Resenha do artigo “Educação e tecnologia: a crise da inteligência”
Clayton Tôrres Felizardo
Mestrando em Ensino em Educação Básica (PPGEB/UERJ), pós-graduando em Educação a Distância (PPGEaD/IFRO), especialista em Ciências da Natureza e suas Tecnologias (UFPI), licenciado em Ciências Biológicas (UERJ), mediador acadêmico da Pós-Graduação em Ciências da Natureza e suas Tecnologias (UERJ), tutor presencial da graduação em Ciências Biológicas (UERJ/Cederj)
Ingrid Carla Aldicéia Oliveira do Nascimento
Mestranda em Ensino em Educação Básica (PPGEB/UERJ), especialista em Psicopedagogia (UERJ) e em Neurociências (UFRJ), licenciada em Pedagogia (UERJ), mediadora acadêmica da Pós-Graduação em Alfabetização, Leitura e Escrita (UERJ) e professora de atendimento educacional especializado (SME/RJ)
Marcos Pontes Lavrador
Licenciado em Letras - Português/Literatura (Unesa), pós-graduando em Antropologia Brasileira (UCAM)

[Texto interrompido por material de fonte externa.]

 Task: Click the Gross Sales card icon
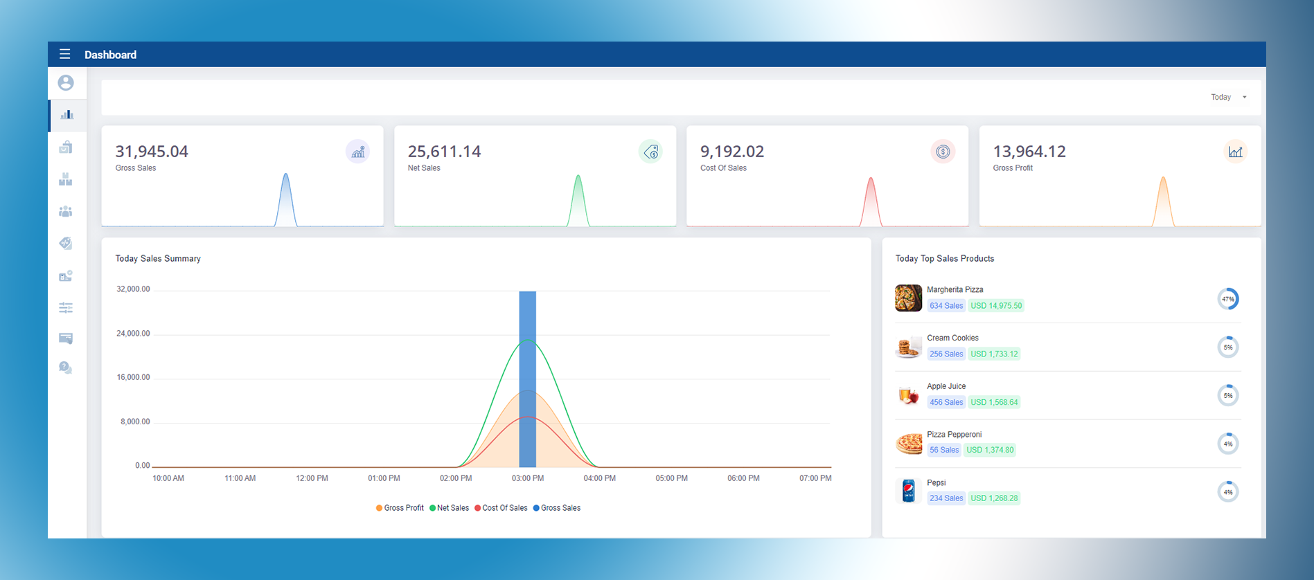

O artigo aqui resenhado é de autoria de Maurício Rebelo Martins e intitulado Educação e tecnologia: a crise da inteligência. O autor é doutor em Educação e docente da UFPB. O autor vem se dedicando a estudos a respeito da formação pedagógica em sociedades plurais, dado o contexto atual e como as relações humanas são construídas nesse cenário, para a sua subjetivação e a sua socialização.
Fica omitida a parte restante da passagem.